Eu lia as “70 Historinhas”, de Drummond. Fechei o livro e olhei a esmo, enfadado pela espera. Foi a deixa:

– Dr. Luciano, o senhor não me conhece… Eu acompanho sua luta há muito tempo…, e por aí seguiu numa referência generosa à minha conduta pública, como intróito ao nosso diálogo.

Pareceu-me um homem sensato, sensível, receptivo ao drama alheio. Uma espécie de “loja de conveniência” nas relações interpessoais, tal a variedade de situações que mencionou em não mais do que meia hora de conversa. Desfiou gestos de plena solidariedade, sem que seu relato traísse qualquer traço de presunção. (“Amigo é pra essas coisas”, ouvi em silêncio a voz de Paulinho da Viola).  

Falava naturalmente. Eu apenas escutava, uma pergunta aqui outra acolá para lhe facilitar o relato. 

Até que, voz embargada, confessou-se um homem só.

Paradoxalmente só – ele que a todos socorria, o ombro amigo e ponderado, via-se entretanto ilhado num instante adverso.

– Tenho tomado decisões muito sérias a esta altura de minha vida sem ter a quem recorrer. Acerto sozinho, erro sozinho.

Ouvidos atentos à recepcionista, que me chamaria à sala do Dr. Durval a qualquer momento, sem perder contudo uma só palavra do que me dizia, via-me como que diante do espelho, em algumas passagens do seu desabafo. 

Quem de nós em algum momento nas arenas da vida não se sentiu carente de um uma palavra amiga, um abraço compreensivo e solidário, um instante de cumplicidade?

Mesmo esse amigo de vocês, a vida toda cercado de carinho e compreensão, já viveu isso: uma situação em que bastava “um gesto, ainda que de longe, de leve” (como no poema de Cecília Meireles) e colheu apenas a mais ruidosa indiferença.

Comovido eu estava com a solidão do senhor “X”. Emocionado, solidário, atento.
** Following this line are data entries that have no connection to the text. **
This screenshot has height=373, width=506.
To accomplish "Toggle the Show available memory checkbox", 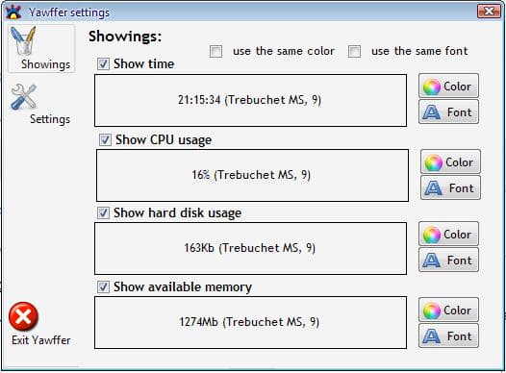I will [x=103, y=286].
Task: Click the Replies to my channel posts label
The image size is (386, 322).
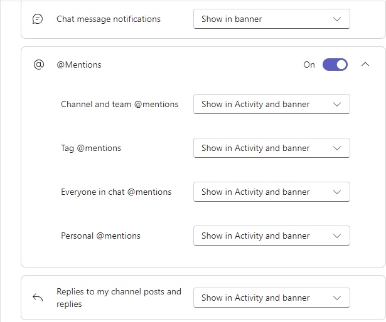Action: pos(119,298)
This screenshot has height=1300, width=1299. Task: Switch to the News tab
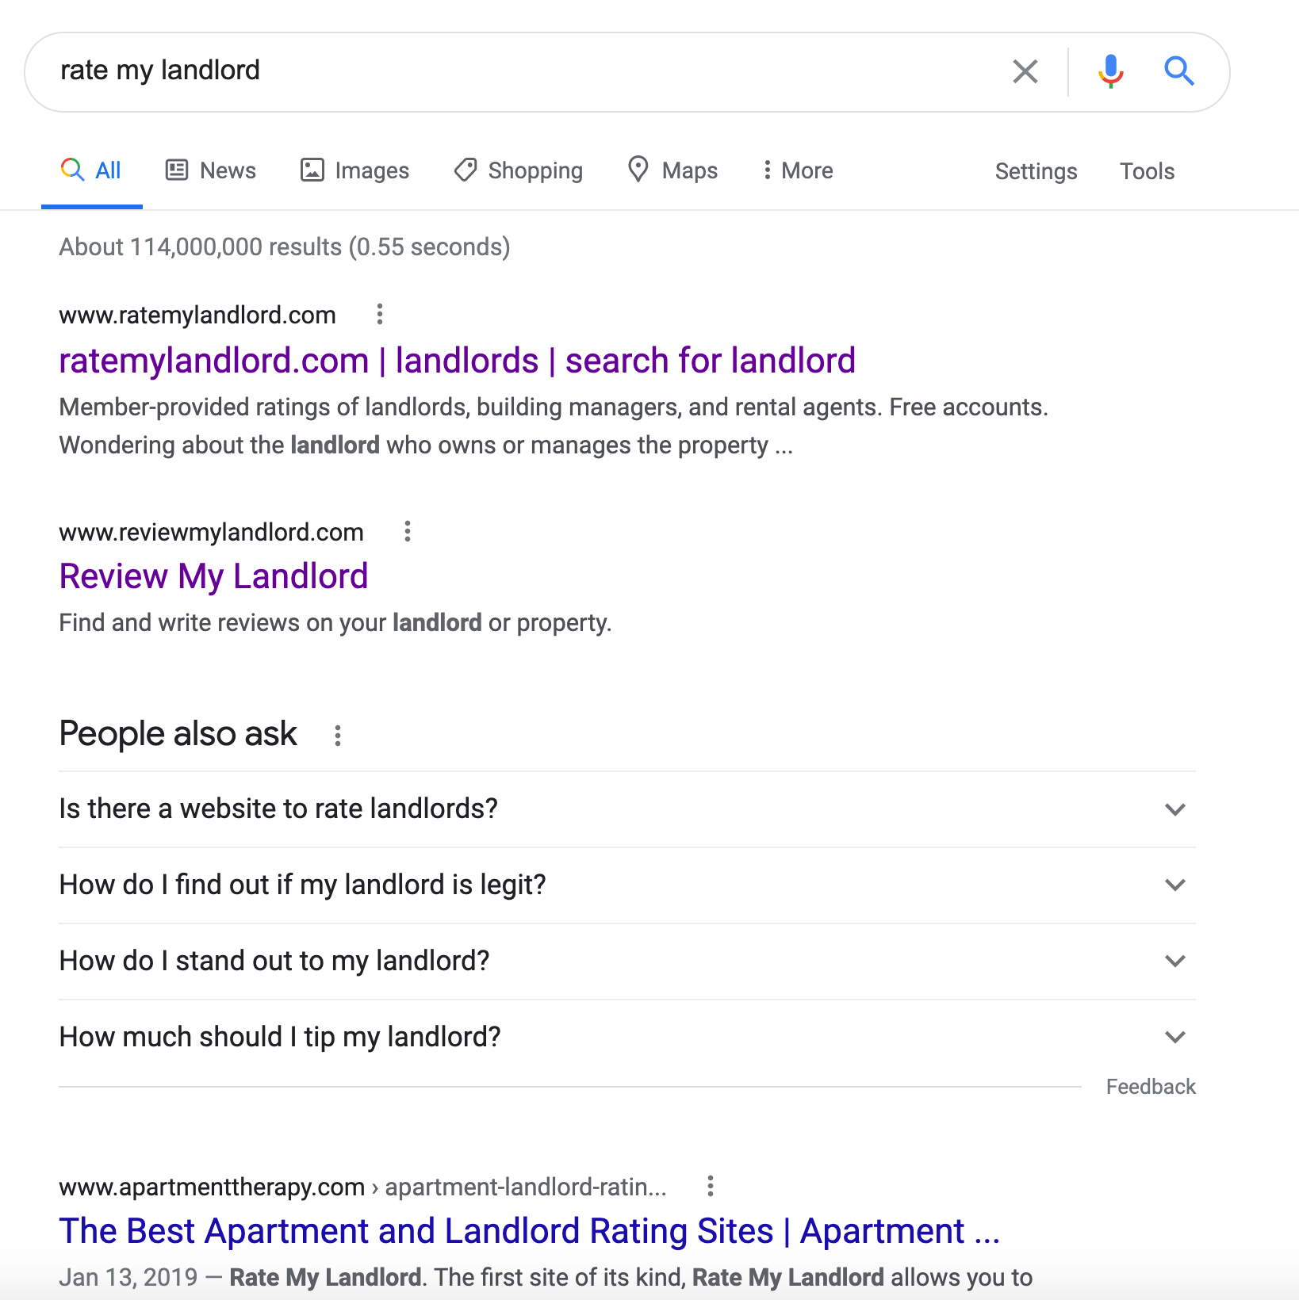[210, 170]
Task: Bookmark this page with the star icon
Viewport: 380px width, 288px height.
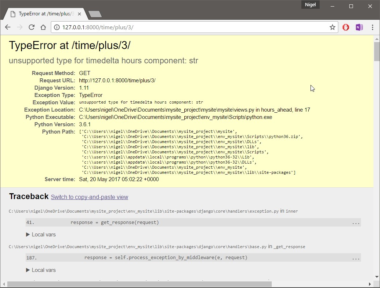Action: [332, 27]
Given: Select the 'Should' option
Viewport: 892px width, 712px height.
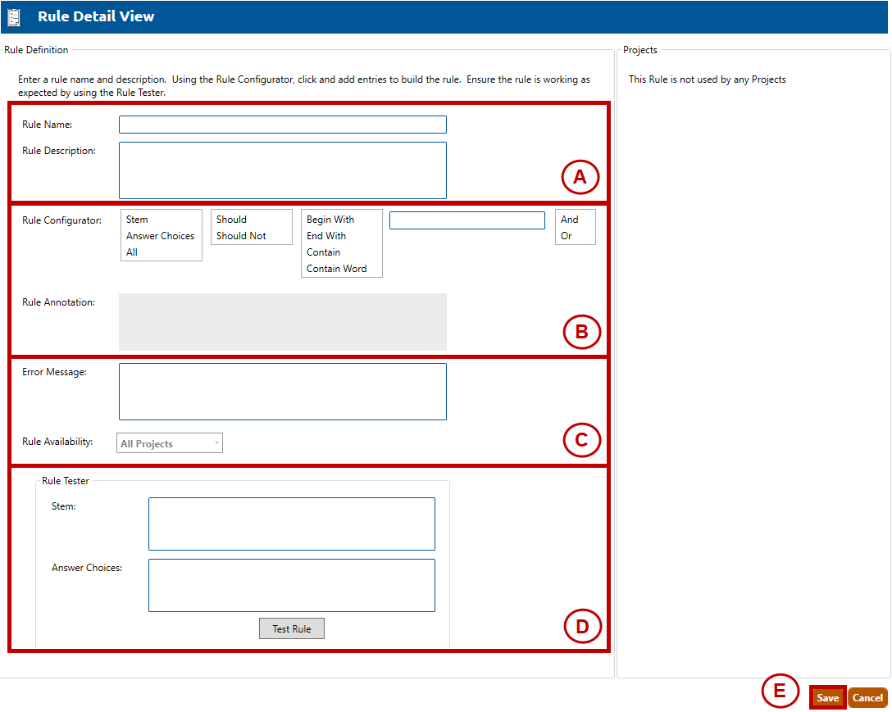Looking at the screenshot, I should [231, 220].
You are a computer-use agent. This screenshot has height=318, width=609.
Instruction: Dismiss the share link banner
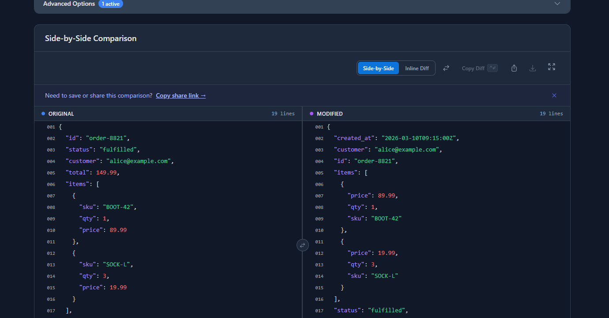(x=554, y=95)
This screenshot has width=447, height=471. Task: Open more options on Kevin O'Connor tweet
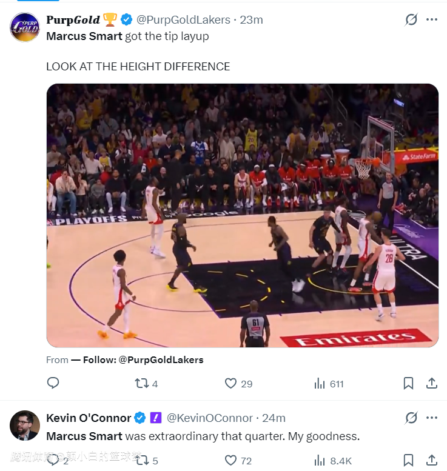pos(432,418)
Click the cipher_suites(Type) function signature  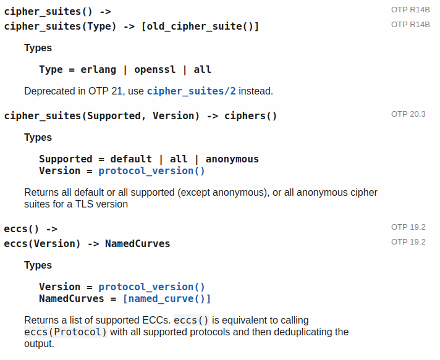(x=131, y=27)
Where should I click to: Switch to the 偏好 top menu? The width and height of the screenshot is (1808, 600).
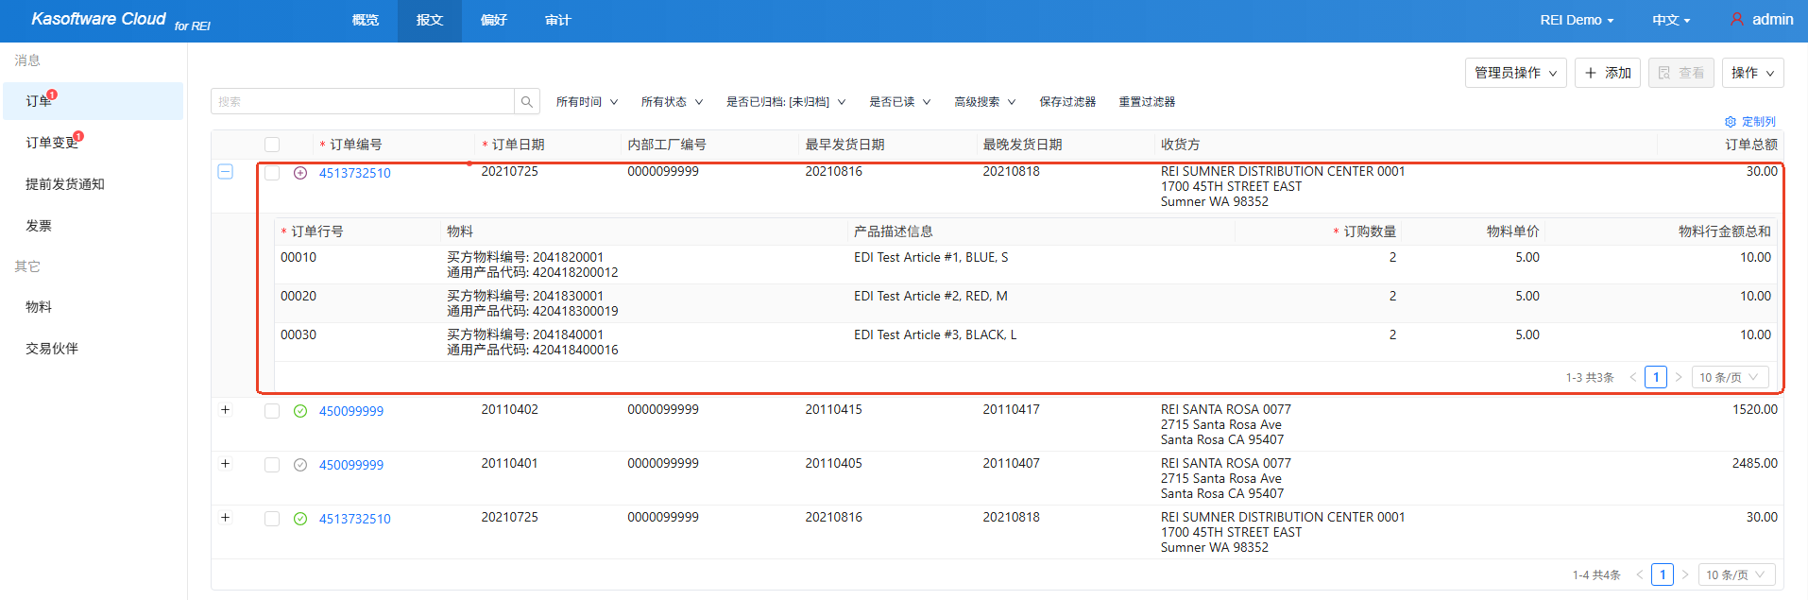pos(493,20)
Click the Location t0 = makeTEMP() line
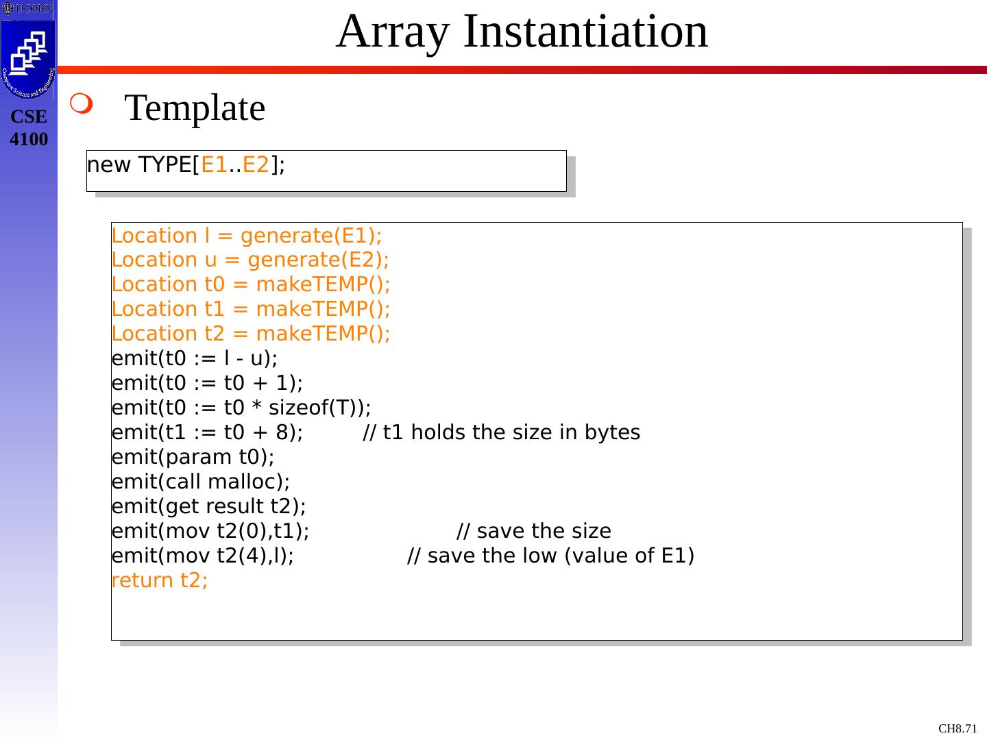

Até que nossa conversa foi interrompida pela recepcionista, que o chamou para a consulta, quase ao mesmo tempo em que eu também era chamado. 

Separamo-nos assim bruscamente, ambos sem o cuidado de nos darmos os telefones e nos dispormos a novos encontros. 

​Na saída, as pupilas ainda dilatadas, de olho no relógio e na agenda, sequer me lembrei de procurar o fugaz amigo para o último cumprimento. Quem sabe possamos nos ver novamente no oculista. Há muito que aprender com a sua solidão.